--- start ---

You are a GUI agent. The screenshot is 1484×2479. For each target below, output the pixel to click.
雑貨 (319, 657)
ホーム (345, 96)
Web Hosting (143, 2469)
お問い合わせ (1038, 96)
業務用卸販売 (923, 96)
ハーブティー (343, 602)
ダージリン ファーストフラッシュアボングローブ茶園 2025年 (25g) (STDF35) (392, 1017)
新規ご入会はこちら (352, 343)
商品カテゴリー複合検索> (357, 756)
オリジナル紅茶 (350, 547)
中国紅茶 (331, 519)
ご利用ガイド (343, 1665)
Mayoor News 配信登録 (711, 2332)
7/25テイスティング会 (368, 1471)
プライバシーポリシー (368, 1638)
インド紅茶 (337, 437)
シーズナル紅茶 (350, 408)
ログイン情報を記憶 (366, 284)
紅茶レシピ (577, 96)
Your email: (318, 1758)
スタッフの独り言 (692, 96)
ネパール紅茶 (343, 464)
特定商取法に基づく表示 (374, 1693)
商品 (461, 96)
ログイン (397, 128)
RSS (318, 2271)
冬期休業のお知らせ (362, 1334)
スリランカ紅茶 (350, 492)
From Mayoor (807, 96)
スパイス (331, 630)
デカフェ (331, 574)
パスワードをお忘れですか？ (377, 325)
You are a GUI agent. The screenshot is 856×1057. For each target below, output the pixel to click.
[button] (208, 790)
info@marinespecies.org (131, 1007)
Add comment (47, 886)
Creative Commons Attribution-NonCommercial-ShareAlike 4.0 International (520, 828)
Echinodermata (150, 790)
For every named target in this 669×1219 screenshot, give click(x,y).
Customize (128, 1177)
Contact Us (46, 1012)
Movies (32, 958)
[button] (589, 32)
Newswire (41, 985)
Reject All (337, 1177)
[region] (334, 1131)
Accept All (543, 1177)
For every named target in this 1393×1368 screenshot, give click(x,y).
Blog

--- end ---

*The problem*. Go through all of the entries above and swap each "screenshot" for "screen capture", leaving every other part of the lines as it is.

*Solution to this task*.
You are a GUI agent. The screen capture is 1484×2479. For each target below, output the pixel to click.
雑貨 (319, 657)
ホーム (345, 96)
Web Hosting (143, 2469)
お問い合わせ (1038, 96)
業務用卸販売 (923, 96)
ハーブティー (343, 602)
ダージリン ファーストフラッシュアボングローブ茶園 2025年 (25g) (STDF35) (392, 1017)
新規ご入会はこちら (352, 343)
商品カテゴリー複合検索> (357, 756)
オリジナル紅茶 (350, 547)
中国紅茶 (331, 519)
ご利用ガイド (343, 1665)
Mayoor News 配信登録 (711, 2332)
7/25テイスティング会 (368, 1471)
プライバシーポリシー (368, 1638)
インド紅茶 (337, 437)
シーズナル紅茶 (350, 408)
ログイン情報を記憶 (366, 284)
紅茶レシピ (577, 96)
Your email: (318, 1758)
スタッフの独り言 (692, 96)
ネパール紅茶 (343, 464)
特定商取法に基づく表示 (374, 1693)
商品 (461, 96)
ログイン (397, 128)
RSS (318, 2271)
冬期休業のお知らせ (362, 1334)
スリランカ紅茶 (350, 492)
From Mayoor (807, 96)
スパイス (331, 630)
デカフェ (331, 574)
パスワードをお忘れですか？ (377, 325)
You are a GUI agent. The screen capture is 856×1057. For each target below, output the pixel to click.
[button] (208, 790)
info@marinespecies.org (131, 1007)
Add comment (47, 886)
Creative Commons Attribution-NonCommercial-ShareAlike 4.0 International (520, 828)
Echinodermata (150, 790)
For every named target in this 669×1219 screen capture, give click(x,y).
Customize (128, 1177)
Contact Us (46, 1012)
Movies (32, 958)
[button] (589, 32)
Newswire (41, 985)
Reject All (337, 1177)
[region] (334, 1131)
Accept All (543, 1177)
For every named target in this 1393×1368 screen capture, give click(x,y).
Blog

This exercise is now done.